__Recorded information__:
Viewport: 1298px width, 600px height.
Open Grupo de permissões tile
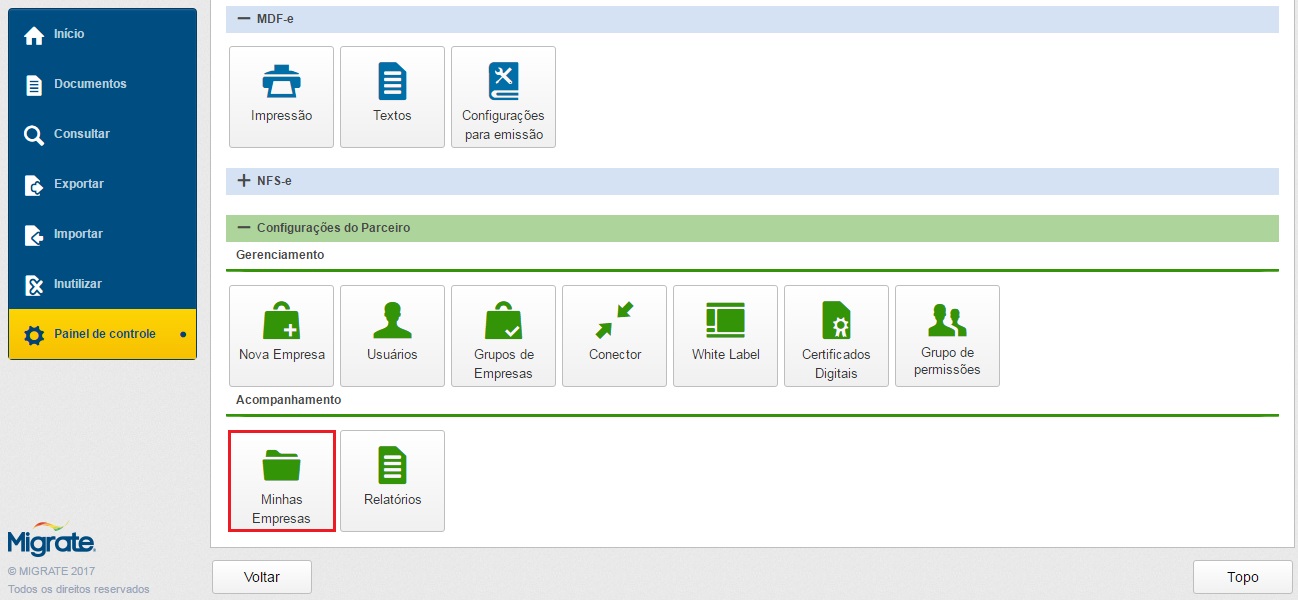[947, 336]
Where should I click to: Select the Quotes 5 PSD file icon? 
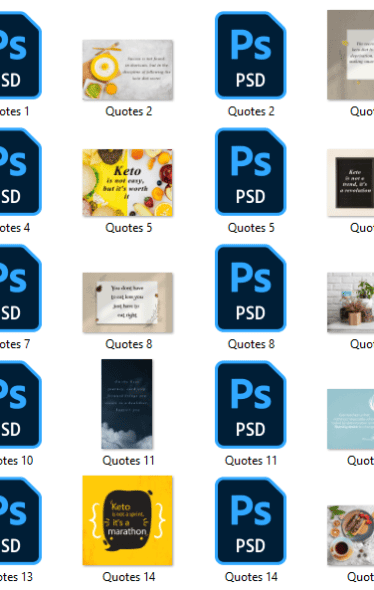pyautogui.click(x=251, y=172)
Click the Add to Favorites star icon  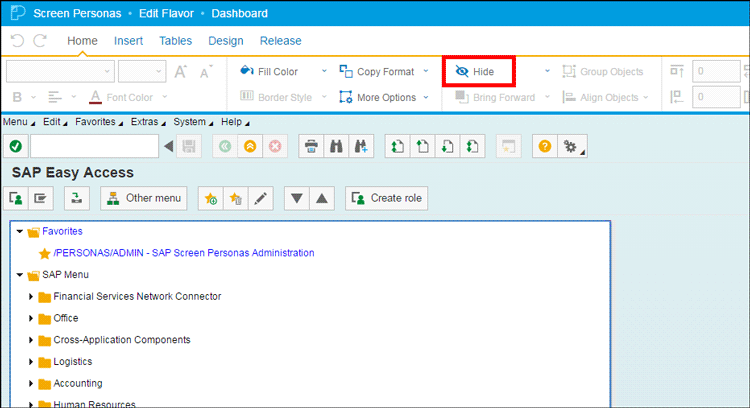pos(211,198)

--

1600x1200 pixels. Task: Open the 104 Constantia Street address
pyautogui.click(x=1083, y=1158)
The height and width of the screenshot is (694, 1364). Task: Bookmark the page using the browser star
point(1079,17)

--

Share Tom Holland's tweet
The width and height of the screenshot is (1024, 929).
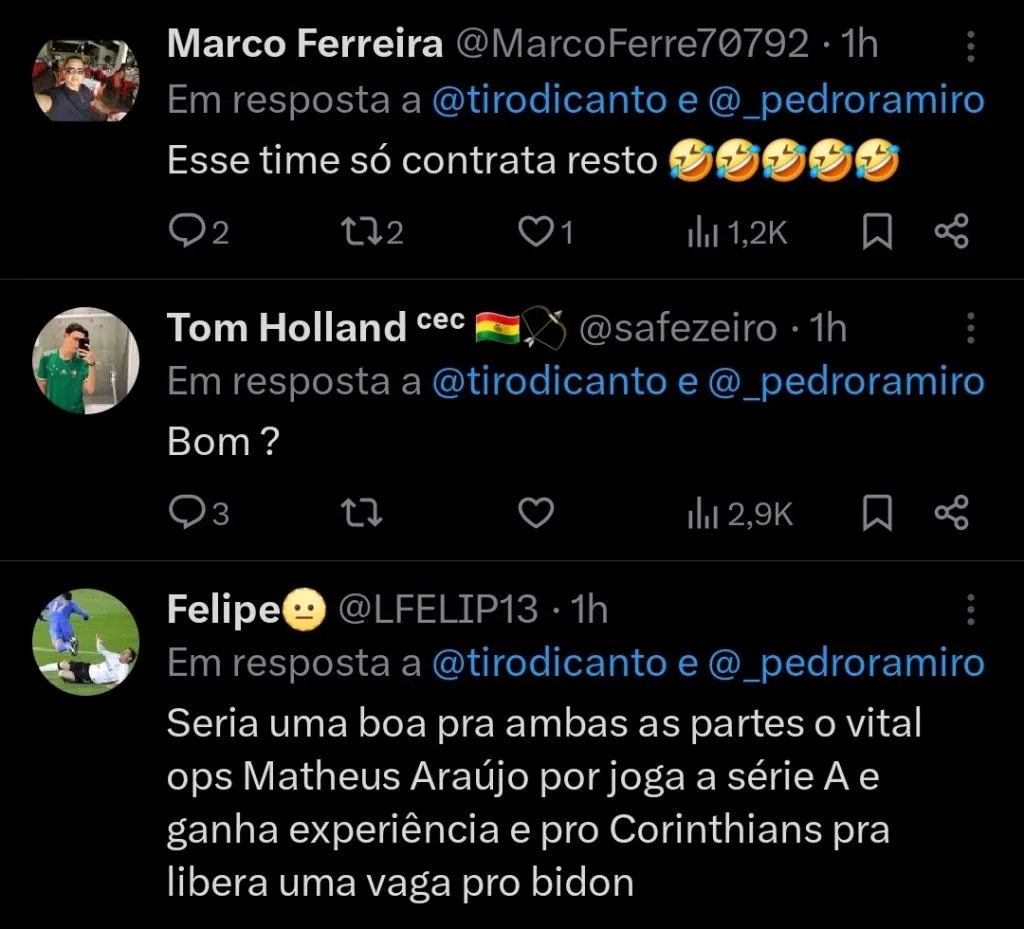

__Instructions to follow__:
What is needed is a verbatim copy of every line in the records above from the one containing "Share Tom Holland's tweet" down to the one containing "The width and", both included, and nothing more.

__Written response__:
Share Tom Holland's tweet
The width and height of the screenshot is (1024, 929).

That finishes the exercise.